Femtorun defines the runtime interface for Femtosense software
Project description
Femtosense Femtodriver
Femtodriver compiles models for the SPU and can simulate inputs through the model to get outputs and give estimates for power usage and other metrics.
Femtodriver can:
- Generate program files from your models to run on the EVK SPU
- Run simulations to get metrics like the estimated power consumption of your model
- Pass inputs through your compiled model to test specific behaviour
- Compare the simulation and hardware metrics/outputs for a specific input (Coming soon)
There are 2 ways to use femtodriver:
- Using the CLI
- Using the Python API
They both provide similar capabilities but using the python API may work with your existing model development workflow.
There are other capabilities which are documented in the --help flag of the femtodriver cli.
License
By using this software package, you agree to abide by the terms and conditions in the license agreement found here.
Installation:
Python 3.10 is required (Note: Only 3.10 is supported explicitly. YMMV with newer versions.). Femtocrux requires docker to be installed (see other instructions for femtocrux).
From PyPI:
pip install femtodriver
This will install the femtodrive executable.
Docker Installation
You will need to install docker to run our compiler and simulator. Please refer to the docker installation instructions to do this.
Docker Image Password Authentication
Femtodriver relies on running a docker container (called femtocrux) which contains the compiler to compile your model for the EVK SPU. In order to download the docker container you will be prompted for a password on your first run on the commandline whether you use the CLI or the Python API.
In order to do this before your first run, you can run:
python -c "exec(\"from femtocrux import ManagedCompilerClient\ndocker_kwargs = {'environment': {'FS_HW_CFG': 'spu1p3v1.dat'}}\nwith ManagedCompilerClient(docker_kwargs=docker_kwargs) as client:\n pass\")"
This will trigger the password prompt and allow you to download the docker container.
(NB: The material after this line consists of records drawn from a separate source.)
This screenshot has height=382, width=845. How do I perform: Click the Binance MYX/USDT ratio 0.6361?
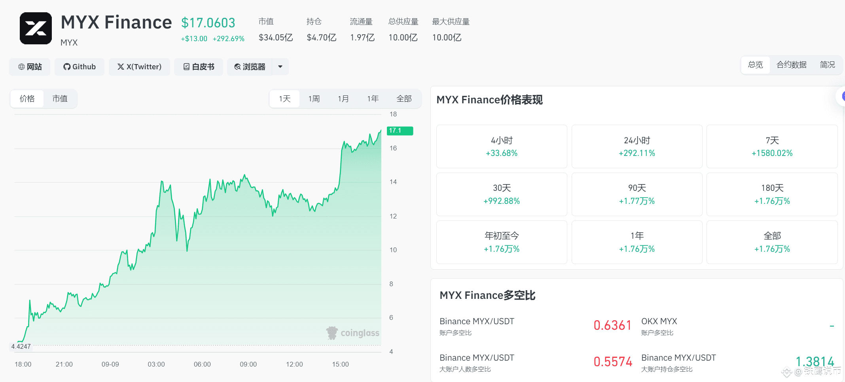tap(612, 325)
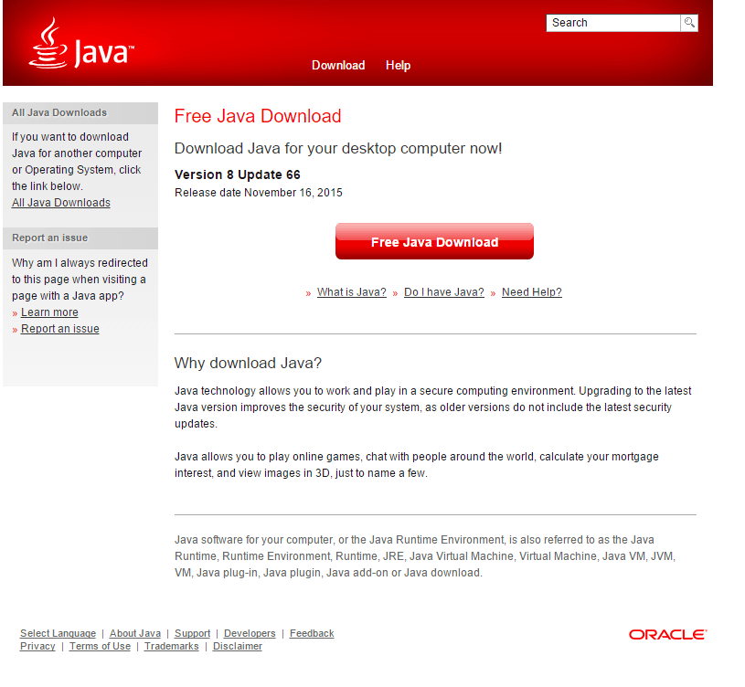
Task: Open the Feedback footer link
Action: pyautogui.click(x=311, y=633)
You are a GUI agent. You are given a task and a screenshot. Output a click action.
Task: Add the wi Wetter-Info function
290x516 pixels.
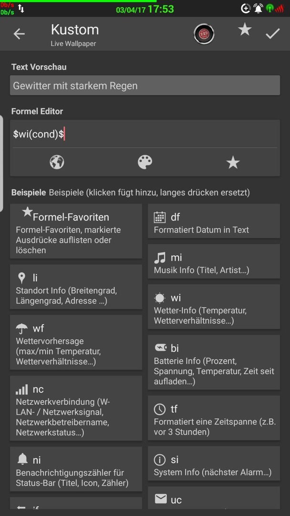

You only have to do this once per femtocrux version release. You may have to do it again if we update the version and you want to get a newer version of femtocrux.
CLI Usage:
The main executable is called femtodrive. To show all options:
femtodrive --help
This document will cover the most common use cases for femtodriver but the full list of capabilities is listed in the help.
Generate program files from an FQIR pickle
You can generate SD programming files from a previously saved FQIR pickle. You can pickle femtocrux's input, the FQIR graph, with torch.save() (In the pytorch femtocrux walkthroughs, this variable is called fqir_graph).
This way, femtodrive can use femtocrux to compile the model and emit program binaries, as is done directly in the notebooks.
Example:
femtodrive my_model.pt
As a "hello world" you can invoke:
femtodrive LOOPBACK
This will call femtodrive on an "identity" network that is installed with the package. As before, output will be put in model_datas/<stem of pickle filename>/. Notice the images.zip that appears and was unpacked to docker_data/.
(Pickles are notoriously unportable. Ideally, any pickling/unpickling is done on one machine, but failing that, try to ensure the pickle is unpacked using the same package versions it was generated with)
Generate program files from a memory image zip
You can generate SD programming files from a previously generated Femtocrux memory image zip:
femtodrive <path-to-zipfile_from_femtocrux> # general example
femtodrive bitfile.zip # specific example
This will create model_datas/<stem of zipfile path>/.
Inside, along with other information, there will be a io_records/apb_records. This holds the 0PROG_A and 0PROG_D files which can be downloaded to the SD card. Note that future firmware might allow multiple models to coexist on the SD card. The leading '0' indicates that this is the first model. In some cases, with multiple models loaded, you may need to edit the number in the filename.
Historical note: this replaces sd_from_femtocrux.py in femtodriverpub.
Simulation With Femtodriver via Femtocrux
When the FQIR pickle is supplied, it is also possible to simulate the model using femtodriver. In this case, pass "fasmir" to the --runners argument.
femtodrive ../models/my_model.pt --runners="fasmir"
See femtodrive --help for the options related to passing inputs and retreiving outputs.
Run Audio Through Model
You can also run audio through a model using the --input_file flag.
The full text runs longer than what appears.